A nuclear magnetic resonance study of tert-butylaldehyde and tert-butyliodide

Deuterium nuclear magnetic resonance lineshapes for polycrystalline (CD 3 ) 3 CCHO and (CD 3 ) 3 CI have been investigated between 100 K and the melting point of each sample. As in other tert-butyl compounds, rotational motion of methyl and tert-butyl groups occurs in the lowest temperature phase, while the solid phase just below the melting point is characterized by overall molecular rotations in both tert-butylaldehyde and tert-butyliodide. The "rotator" phase is observed in tert-butyliodide-d 9 between 239 and 212 K only upon cooling; no solid–solid phase transition is observed upon heating. In (CD 3 ) 3 CCHO, two solid–solid phase transitions are observed at 165 ± 5 K and 190 ± 2 K. Deuterium nuclear magnetic resonance lineshapes in the solid II phase are consistent with rapid 180° flips about a pseudo-C 2 axis.

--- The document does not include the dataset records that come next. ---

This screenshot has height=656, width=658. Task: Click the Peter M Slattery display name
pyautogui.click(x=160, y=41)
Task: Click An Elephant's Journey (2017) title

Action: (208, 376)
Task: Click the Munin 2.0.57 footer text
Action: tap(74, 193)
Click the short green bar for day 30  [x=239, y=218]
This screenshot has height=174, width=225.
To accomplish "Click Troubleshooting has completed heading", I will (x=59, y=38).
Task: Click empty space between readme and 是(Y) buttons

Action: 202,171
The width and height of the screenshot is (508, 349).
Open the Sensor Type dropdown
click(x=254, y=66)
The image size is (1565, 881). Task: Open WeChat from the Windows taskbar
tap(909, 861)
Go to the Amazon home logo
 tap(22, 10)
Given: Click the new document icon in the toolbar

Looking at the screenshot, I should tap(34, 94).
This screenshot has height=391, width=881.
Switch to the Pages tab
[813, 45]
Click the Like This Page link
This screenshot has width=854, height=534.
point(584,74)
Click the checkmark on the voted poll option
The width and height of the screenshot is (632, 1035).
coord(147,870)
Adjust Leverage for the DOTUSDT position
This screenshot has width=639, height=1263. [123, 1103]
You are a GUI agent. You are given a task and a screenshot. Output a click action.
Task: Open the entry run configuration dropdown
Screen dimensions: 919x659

Deuterium spin-lattice relaxation times were measured in the liquid, solid I, and solid II phases of (CD 3 ) 3 CCHO, and in the liquid and rotator phases of (CD 3 ) 3 CI and (CD 3 ) 3 CCl. The data for both the chloride and the iodide compounds indicate a discontinuous increase in the rotational correlation time upon melting, similar to that observed in (CD 3 ) 3 CBr and (CD 3 ) 3 CSH. However, neither 2 H nor 13 C T 1 's of the methyls indicate that a discontinuity occurs at the melting point for tert-butylaldehyde. Carbon-13 and 17 O relaxation times of the aldehyde substituent support this result.